Tuesday, October 29, 2024

Oak Cliff, 10.29.2024

It was a night of happy accidents at The Wild Detectives. Ernesto Monteil had originally booked it as an evening of experimental percussion, with touring artist Will Guthrie and local light Gerard Bendiks (Swirve, Magga Orchestra, Tidbits). But Guthrie asked if there was a guitarist available who'd played with Ronald Shannon Jackson -- an idol and influence on the Australian percussionist (currently based in France) -- and so Gregg Prickett, who'd played in Shannon's Decoding Society on the harmolodic icon's last-ever show at the Kessler Theater, back in 2012, was added to the bill. Coincidentally, Bendiks opted to perform with his Tidbits bandmate, guitarist Kenny Withrow (New Bohemians, Forgotten Space). And so the stage was set for two improvising drum-guitar duos, with rock dynamics.

Gregg Prickett's been playing out a lot this year, but usually in contexts without a drummer, so tonight we got to hear a side of him not heard since the days of Unconscious Collective (with Stefan Gonzalez on drums) -- using a more aggressive and percussive right hand attack than he's employed recently. Guthrie, who's studied gamelan music in Indonesia, demonstrated that he's learned his lessons from Shannon well, playing from the kick drum up in the manner of the master. One could hear echoes of the I.M. Terrell High School drum line and Jacksboro Highway roadhouses in his thunderous polylrhythms. 

The piece they opened with was Shannon's "Mama Plays the Guitar," performed at the Kessler and revived here with the force of a tidal wave. The second piece was equally furious, with Prickett using his octave pedal and some echo effects, while Guthrie was all over the kit, using small instruments as well as sticks to strike the drums. They closed with a more meditative piece, with Prickett providing a pulsing drone (and using a mighty impressive two-octave stretch) while Guthrie used light beaters to dance over cymbals, gongs, and singing bowls. 

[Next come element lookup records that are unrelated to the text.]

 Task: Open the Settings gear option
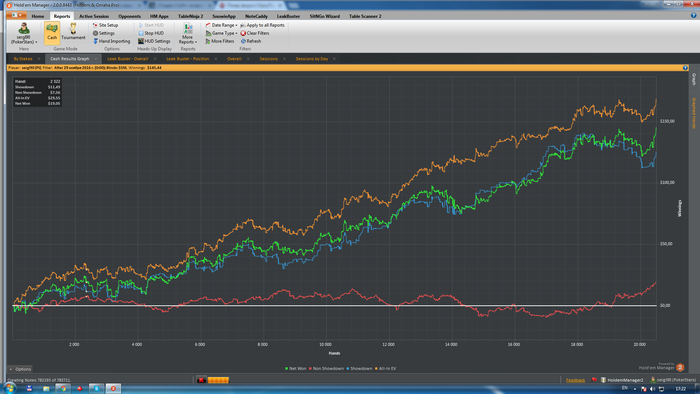click(x=104, y=33)
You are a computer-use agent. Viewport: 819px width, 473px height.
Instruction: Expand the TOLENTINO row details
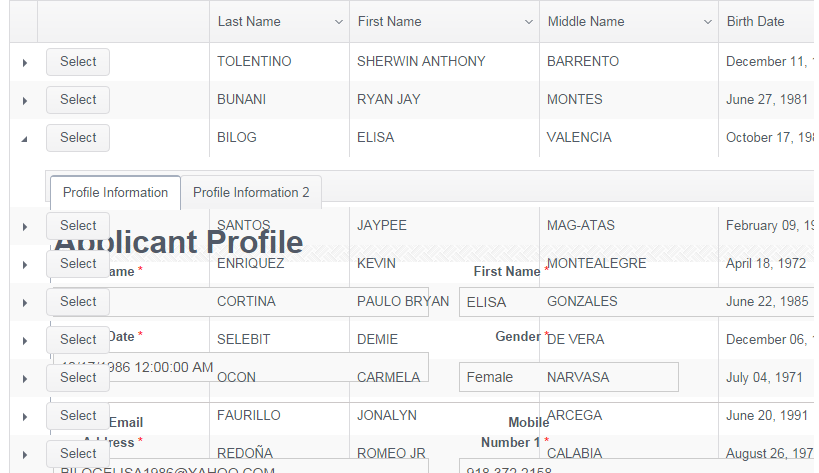(24, 62)
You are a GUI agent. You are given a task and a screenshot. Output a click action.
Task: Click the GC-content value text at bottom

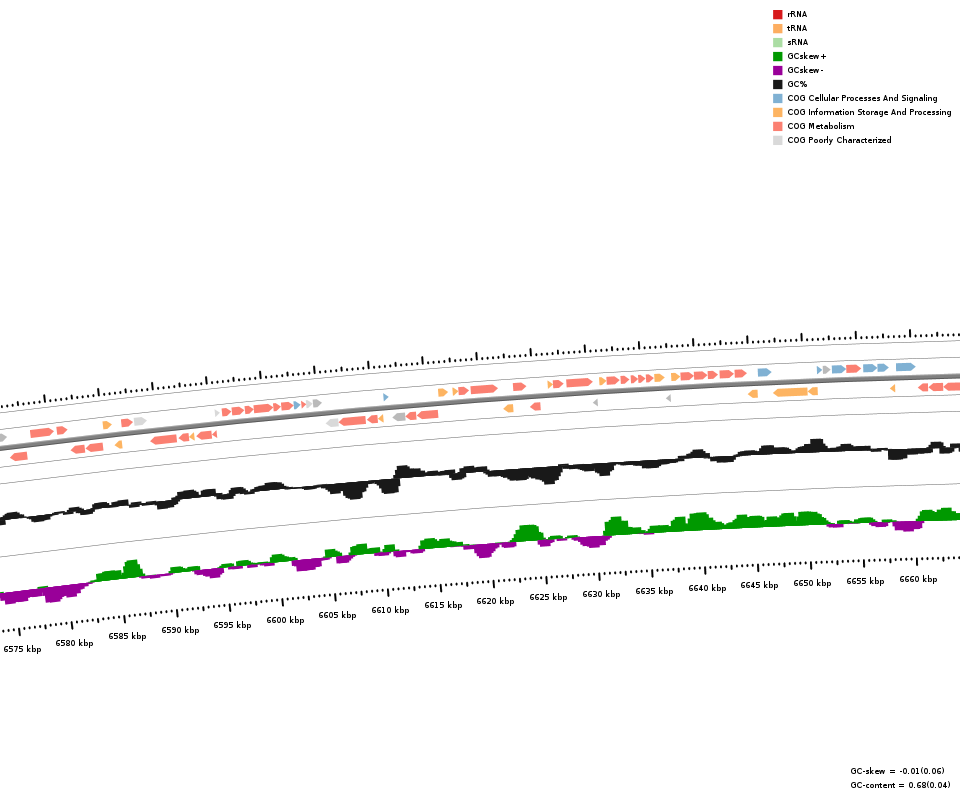pyautogui.click(x=900, y=785)
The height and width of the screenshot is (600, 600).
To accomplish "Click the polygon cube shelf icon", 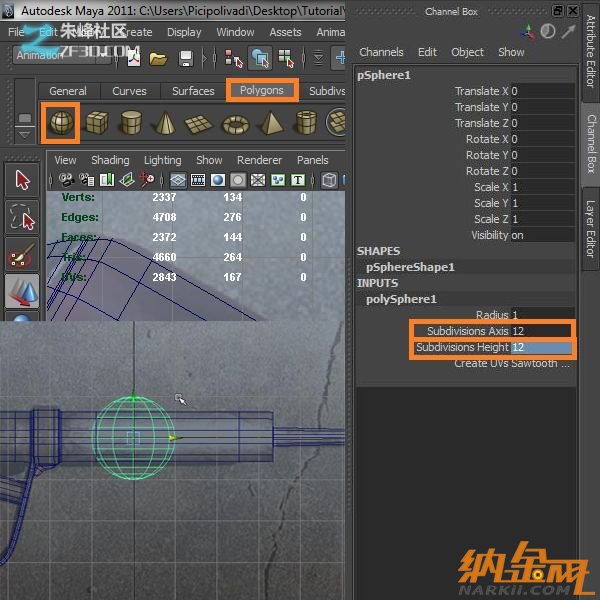I will pos(96,123).
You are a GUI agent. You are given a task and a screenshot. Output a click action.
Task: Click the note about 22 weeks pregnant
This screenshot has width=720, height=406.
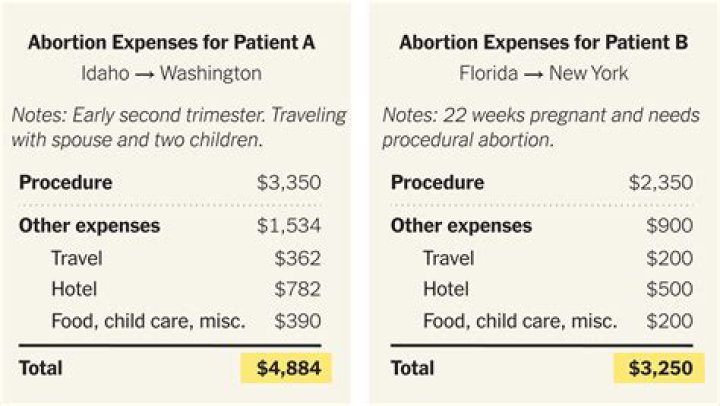click(x=541, y=127)
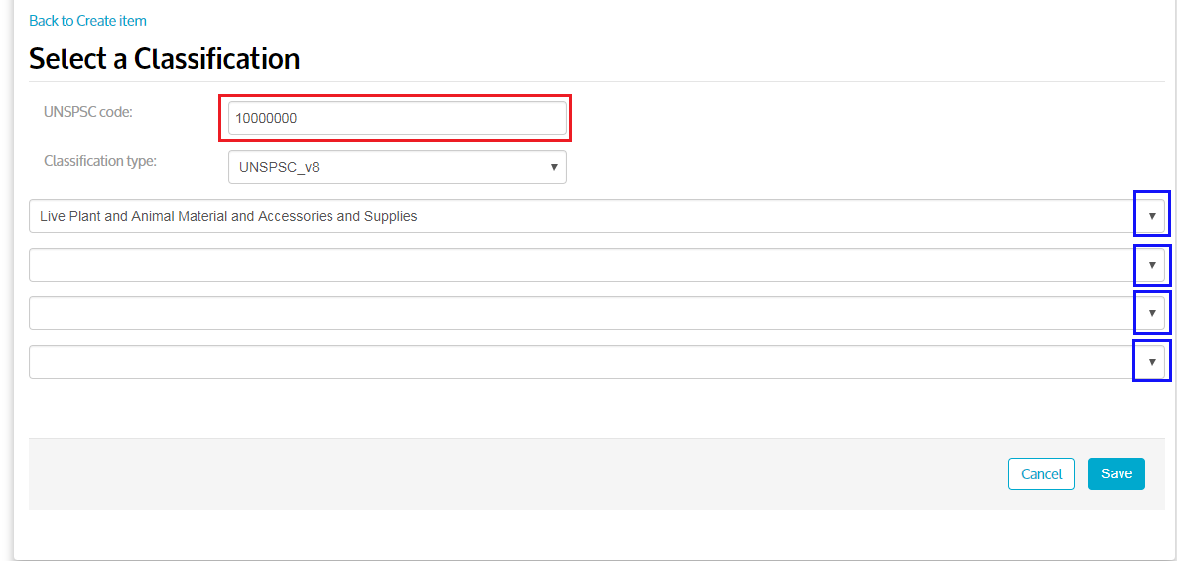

Earlier, Withrow and Bendiks showcased a musical telepathy honed over years of playing together, picking up their musical conversation from where it left off four years ago. Withrow demonstrated the proper use of sampling and delay pedals, creating loops of varied textures and tempos which Bendiks responded to deftly. Then the guitarist used his Gretsch and Gibson instruments to fill the sonic space with edgy lines, drenched with distortion, wah, and feedback. Bendiks reminded us that he's a groover as well as a free improviser. 

At one point I heard scratchy guitar while Withrow's hands weren't even touching his instrument and realized that Bendiks had recorded a noise guitar loop before they started and timed it to occur at a random point in the improvisation. At another moment, Withrow recorded a slide guitar loop without intending to, and when he realized what he'd done, he just laid back and let the ghost in the machine play. Before the set began, Bendiks had asked audience members to set their phone alarms for 35 minutes after start time, "and make it LOUD!" The musicians were winding down when the collective alarms sounded. When I asked Bendiks if he'd known what time it was, he attributed it to "a sixth sense." When I see things I don't comprehend but know that they're real, I call it magic.

Tomorrow night, Guthrie will be at Molten Plains at Rubber Gloves in Denton, on a bill with California-based saxophonist-composer Rob Magill and a trio of Dentonites Kristina Smith, Rachel Weaver, and Stephen Lucas. You owe it to yourself.